### EXERCISE:
Can you copy the data beginning at the line that has "is (676, 1568)." and stopping after the line that has "will pyautogui.click(x=58, y=305).", substituting "image" for every "screenshot" and changing nothing else?

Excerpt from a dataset
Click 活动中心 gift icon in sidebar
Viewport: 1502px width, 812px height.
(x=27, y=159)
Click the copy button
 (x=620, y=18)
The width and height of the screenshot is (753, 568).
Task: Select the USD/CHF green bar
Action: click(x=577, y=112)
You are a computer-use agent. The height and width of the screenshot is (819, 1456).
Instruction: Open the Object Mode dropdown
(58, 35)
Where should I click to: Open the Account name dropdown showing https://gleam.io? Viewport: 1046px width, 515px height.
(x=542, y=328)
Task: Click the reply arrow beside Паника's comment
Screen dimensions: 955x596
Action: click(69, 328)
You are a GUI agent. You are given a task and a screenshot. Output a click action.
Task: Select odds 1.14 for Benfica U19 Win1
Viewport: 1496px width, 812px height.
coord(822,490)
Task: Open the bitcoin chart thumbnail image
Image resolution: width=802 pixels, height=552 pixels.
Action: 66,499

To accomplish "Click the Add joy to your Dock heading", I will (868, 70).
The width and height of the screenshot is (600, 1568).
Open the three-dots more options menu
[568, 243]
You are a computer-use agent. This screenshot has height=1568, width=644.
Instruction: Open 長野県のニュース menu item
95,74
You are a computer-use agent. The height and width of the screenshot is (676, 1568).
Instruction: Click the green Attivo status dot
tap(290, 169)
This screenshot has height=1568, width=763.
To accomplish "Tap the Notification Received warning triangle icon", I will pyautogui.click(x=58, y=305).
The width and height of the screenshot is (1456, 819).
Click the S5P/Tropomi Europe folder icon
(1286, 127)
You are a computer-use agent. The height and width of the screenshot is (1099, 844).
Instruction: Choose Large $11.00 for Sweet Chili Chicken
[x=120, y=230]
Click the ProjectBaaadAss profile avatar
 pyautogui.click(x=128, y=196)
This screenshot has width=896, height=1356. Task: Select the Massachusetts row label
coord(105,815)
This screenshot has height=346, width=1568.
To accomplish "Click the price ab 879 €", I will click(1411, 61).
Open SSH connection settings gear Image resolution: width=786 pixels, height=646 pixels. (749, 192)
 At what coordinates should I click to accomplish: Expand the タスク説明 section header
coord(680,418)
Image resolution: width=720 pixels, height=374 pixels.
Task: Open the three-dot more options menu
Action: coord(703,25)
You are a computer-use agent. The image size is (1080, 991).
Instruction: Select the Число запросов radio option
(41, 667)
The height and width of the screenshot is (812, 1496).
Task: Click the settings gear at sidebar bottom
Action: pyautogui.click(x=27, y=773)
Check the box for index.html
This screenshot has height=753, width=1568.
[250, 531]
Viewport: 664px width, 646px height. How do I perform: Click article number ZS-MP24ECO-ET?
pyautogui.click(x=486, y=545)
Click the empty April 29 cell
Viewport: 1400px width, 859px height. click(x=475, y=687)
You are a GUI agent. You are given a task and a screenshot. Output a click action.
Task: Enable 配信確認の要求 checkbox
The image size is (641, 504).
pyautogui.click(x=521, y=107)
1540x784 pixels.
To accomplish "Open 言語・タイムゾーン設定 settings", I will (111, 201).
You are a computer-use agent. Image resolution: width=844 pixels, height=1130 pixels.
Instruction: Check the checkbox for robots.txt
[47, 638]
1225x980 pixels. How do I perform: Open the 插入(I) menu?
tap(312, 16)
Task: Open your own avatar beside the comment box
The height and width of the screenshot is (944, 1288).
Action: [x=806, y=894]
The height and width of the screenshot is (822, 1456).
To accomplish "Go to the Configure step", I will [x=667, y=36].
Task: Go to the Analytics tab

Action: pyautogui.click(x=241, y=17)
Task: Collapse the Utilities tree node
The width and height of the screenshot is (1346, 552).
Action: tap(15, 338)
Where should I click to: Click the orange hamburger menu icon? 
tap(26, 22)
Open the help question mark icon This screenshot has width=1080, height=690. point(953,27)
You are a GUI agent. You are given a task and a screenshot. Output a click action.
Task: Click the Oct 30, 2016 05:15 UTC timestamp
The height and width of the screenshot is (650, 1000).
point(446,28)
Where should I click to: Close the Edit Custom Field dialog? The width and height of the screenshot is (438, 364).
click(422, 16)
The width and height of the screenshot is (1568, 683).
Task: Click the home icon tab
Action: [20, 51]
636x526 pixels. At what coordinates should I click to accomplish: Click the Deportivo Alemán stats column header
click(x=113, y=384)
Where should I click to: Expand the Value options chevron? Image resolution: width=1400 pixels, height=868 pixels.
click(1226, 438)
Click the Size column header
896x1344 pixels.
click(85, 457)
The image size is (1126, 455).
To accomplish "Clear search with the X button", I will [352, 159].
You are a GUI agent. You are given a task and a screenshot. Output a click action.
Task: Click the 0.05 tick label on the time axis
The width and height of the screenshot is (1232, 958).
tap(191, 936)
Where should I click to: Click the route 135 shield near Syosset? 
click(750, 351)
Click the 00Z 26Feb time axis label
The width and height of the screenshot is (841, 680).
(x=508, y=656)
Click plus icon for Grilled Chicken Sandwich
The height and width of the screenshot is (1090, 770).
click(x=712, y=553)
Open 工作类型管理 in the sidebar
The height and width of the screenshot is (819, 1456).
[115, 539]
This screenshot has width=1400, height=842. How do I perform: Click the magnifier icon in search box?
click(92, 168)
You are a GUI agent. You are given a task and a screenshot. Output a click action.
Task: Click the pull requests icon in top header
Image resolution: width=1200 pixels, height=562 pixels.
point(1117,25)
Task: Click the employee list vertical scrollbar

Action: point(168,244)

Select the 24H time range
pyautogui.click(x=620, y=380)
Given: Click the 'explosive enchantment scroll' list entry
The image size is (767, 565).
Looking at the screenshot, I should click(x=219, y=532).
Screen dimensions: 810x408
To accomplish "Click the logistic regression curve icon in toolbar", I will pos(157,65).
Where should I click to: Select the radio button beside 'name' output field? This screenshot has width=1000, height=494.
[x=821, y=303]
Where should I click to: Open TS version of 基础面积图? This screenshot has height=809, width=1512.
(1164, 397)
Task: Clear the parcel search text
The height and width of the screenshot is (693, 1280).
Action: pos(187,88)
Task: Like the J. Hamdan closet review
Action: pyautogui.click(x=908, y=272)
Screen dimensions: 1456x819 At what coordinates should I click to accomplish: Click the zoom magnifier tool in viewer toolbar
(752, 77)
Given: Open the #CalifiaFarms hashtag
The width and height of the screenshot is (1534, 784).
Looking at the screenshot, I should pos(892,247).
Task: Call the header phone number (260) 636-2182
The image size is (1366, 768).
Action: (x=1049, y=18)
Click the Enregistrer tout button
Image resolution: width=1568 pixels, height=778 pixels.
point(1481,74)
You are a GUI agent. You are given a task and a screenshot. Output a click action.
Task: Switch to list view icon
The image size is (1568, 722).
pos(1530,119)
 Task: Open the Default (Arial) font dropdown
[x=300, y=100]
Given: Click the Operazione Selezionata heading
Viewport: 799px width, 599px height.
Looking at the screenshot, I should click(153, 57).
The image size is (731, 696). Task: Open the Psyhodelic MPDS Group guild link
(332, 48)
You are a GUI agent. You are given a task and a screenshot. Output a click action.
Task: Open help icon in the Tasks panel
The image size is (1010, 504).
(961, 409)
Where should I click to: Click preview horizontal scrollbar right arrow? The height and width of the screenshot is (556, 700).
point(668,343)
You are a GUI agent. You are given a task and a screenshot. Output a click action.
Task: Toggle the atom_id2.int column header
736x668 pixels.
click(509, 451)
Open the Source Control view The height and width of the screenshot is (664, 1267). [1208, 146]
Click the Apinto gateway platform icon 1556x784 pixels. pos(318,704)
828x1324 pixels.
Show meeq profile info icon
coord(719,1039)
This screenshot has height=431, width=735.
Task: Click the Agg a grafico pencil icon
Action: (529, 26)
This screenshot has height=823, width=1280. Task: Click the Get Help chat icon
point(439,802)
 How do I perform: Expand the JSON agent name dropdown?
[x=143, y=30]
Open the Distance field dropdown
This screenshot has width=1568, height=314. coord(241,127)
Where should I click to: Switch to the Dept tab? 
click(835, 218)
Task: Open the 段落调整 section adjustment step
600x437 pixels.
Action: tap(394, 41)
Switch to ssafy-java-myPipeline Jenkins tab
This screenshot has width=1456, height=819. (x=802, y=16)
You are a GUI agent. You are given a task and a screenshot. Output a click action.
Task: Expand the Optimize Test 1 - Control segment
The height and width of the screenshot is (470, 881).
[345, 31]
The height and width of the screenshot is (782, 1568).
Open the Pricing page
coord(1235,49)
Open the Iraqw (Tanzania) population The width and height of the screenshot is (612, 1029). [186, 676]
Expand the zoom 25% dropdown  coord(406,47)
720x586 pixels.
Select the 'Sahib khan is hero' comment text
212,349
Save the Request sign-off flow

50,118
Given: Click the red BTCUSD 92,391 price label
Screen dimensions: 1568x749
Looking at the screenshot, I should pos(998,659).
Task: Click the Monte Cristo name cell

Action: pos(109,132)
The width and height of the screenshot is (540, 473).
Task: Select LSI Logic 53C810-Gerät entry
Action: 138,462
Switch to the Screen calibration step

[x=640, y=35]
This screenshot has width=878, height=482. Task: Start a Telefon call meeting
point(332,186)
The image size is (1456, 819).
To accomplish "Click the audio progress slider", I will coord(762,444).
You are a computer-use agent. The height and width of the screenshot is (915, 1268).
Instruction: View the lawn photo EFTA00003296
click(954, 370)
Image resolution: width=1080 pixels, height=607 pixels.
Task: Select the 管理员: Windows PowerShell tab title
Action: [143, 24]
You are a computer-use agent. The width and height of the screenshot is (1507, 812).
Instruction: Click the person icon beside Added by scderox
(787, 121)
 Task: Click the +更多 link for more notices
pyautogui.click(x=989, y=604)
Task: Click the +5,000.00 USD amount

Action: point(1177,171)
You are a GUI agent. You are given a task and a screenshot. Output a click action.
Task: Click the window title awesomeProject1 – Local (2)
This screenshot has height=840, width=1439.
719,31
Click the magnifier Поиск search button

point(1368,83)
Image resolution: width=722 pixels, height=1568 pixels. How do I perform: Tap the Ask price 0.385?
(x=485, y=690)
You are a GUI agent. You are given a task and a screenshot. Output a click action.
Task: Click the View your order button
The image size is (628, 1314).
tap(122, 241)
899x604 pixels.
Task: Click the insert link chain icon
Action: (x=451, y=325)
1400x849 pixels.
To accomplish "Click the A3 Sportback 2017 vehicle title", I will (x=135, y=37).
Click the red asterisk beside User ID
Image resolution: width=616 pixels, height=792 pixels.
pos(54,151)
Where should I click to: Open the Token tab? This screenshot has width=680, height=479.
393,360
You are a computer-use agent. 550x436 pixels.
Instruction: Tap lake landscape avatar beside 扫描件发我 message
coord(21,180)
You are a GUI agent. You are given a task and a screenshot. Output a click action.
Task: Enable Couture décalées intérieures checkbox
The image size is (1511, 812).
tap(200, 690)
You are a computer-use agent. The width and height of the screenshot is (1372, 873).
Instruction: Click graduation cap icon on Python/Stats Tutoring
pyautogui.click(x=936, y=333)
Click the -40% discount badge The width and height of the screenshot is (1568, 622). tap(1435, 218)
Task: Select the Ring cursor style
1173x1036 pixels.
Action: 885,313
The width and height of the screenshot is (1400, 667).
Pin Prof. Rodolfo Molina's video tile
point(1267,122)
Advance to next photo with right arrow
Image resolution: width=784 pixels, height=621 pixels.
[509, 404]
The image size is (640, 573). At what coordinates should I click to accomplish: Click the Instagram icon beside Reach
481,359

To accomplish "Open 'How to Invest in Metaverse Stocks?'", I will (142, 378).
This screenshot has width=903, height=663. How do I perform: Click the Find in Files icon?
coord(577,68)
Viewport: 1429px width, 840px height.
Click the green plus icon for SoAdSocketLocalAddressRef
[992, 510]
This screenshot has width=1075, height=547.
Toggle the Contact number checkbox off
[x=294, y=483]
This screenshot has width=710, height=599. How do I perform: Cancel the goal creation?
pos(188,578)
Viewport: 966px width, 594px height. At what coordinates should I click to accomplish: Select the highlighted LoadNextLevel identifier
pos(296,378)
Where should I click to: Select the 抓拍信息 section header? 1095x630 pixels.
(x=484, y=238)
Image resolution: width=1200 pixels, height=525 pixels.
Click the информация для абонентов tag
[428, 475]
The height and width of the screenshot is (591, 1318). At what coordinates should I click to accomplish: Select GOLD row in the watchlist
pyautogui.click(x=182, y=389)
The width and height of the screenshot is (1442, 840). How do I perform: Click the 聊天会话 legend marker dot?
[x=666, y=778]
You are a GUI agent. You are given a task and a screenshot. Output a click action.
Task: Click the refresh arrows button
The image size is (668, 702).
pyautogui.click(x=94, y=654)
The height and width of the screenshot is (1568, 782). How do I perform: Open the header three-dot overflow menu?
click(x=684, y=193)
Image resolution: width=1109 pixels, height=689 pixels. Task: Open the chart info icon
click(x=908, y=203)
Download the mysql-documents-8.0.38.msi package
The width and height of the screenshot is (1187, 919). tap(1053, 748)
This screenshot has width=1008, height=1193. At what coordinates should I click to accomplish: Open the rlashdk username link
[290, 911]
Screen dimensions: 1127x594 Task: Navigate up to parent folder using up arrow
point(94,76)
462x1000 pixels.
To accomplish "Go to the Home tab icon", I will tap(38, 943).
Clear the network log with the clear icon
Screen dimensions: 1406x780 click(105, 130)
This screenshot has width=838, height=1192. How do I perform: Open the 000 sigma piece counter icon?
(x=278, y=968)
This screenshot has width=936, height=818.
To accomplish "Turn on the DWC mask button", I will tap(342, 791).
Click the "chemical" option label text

### RESPONSE FOR THIS EXERCISE:
You are a computer-use agent. The height and width of the image is (676, 1568).
Instruction: Click the green Attivo status dot
tap(290, 169)
This image has height=1568, width=763.
To accomplish "Tap the Notification Received warning triangle icon", I will pyautogui.click(x=58, y=305).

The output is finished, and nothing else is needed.